CBA Monday Message – 19.06.17
Chair’s Update:
Francis FitzGibbon QC
Corruption
The horror of the Grenfell Tower fire eclipses other concerns this week and I hope you will permit me to share some early thoughts about it.
We take pride in British public institutions being free of corruption. According to Transparency International, the UK is tenth equal least corrupt country in the world, out of 176, with Germany and Luxembourg. TI regards unexplained wealth as a major cause of corruption; by an amendment to Section 362 of the Proceeds of Crime Act 20o2 made by Section 1 of the Criminal Finances Act 2017, the High Court can now issue ‘unexplained wealth orders’ – which require people to explain how they came by their wealth.
In the legal world, it is inconceivable that anyone could buy a judge; attempts to buy juries always come unstuck.
The Grenfell Tower disaster, however, may reveal a form of corruption that has crept into institutions by stealth, or inadvertence, at a deep level. Let’s assume that everyone concerned with the refurbishment and maintenance of the building did exactly what the regulations and their contracts required and no one has broken the law. But where are the lines of accountability when a public authority has outsourced its landlord functions to a private body? Where does the buck stop? Who is responsible for balancing spending decisions against safety? Who makes money out of it? Why are recommendations by a Coroner not acted on? It seems to me that corruption is the right term for a state of affairs which results in the deaths of poor people when a publicly owned building bursts uncontrollably into flames. A system that allows it to occur is corrupt.

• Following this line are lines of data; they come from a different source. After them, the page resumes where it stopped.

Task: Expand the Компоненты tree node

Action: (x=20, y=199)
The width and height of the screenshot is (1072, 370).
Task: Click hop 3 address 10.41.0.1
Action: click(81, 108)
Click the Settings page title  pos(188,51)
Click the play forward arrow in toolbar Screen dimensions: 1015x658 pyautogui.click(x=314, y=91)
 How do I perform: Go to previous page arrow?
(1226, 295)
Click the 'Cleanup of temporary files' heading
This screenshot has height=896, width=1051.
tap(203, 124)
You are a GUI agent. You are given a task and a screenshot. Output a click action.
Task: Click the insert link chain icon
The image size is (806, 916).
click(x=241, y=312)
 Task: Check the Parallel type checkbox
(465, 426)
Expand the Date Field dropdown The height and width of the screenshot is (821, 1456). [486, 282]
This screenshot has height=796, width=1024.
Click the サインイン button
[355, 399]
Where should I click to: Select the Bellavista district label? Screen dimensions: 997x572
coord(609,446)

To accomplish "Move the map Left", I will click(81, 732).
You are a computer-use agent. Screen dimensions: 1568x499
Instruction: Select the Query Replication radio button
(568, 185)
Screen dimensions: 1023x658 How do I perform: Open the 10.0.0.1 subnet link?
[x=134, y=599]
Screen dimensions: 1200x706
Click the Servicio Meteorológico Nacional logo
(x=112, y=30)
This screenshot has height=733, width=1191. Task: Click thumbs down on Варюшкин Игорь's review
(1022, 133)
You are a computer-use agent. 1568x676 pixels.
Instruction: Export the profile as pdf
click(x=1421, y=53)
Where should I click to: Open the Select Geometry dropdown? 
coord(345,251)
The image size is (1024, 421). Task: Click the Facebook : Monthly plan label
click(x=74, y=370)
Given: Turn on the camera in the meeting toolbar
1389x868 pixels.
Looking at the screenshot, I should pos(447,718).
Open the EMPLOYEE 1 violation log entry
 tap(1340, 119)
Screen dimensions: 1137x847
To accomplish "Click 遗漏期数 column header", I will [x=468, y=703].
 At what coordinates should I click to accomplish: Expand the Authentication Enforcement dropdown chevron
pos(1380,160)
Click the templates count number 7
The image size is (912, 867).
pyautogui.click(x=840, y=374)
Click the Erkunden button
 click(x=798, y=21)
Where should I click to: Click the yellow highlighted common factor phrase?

Some lawyers have offered their services to the survivors for free, and are to be congratulated for it. But they should not have to do so: the ability of poor people to enforce their legal rights without being shown charity should be non-negotiable in a society that claims to stand for the rule of law.
As some one else said this week, a poor public service that only serves the poor is a disgrace. If litigation follows the disaster, the institutions and corporations will get the best lawyers they can find, as is their perfect right. I recall Michael Gove’s words shortly after he became Lord Chancellor in 2015, when he said
There are 2 nations in our justice system at present. On the one hand, the wealthy, international class who can, for example, choose to settle cases in London with the gold standard of British justice. And then everyone else, who has to put up with a creaking, outdated system to see justice done in their own lives. The people who are let down most badly by our justice system are those who must take part in it through no fault or desire of their own…
There are really three nations: those who can pay for the best lawyers, the diminishing number who can get legal aid and a decent lawyer to act for them, and those who cannot get representation at all.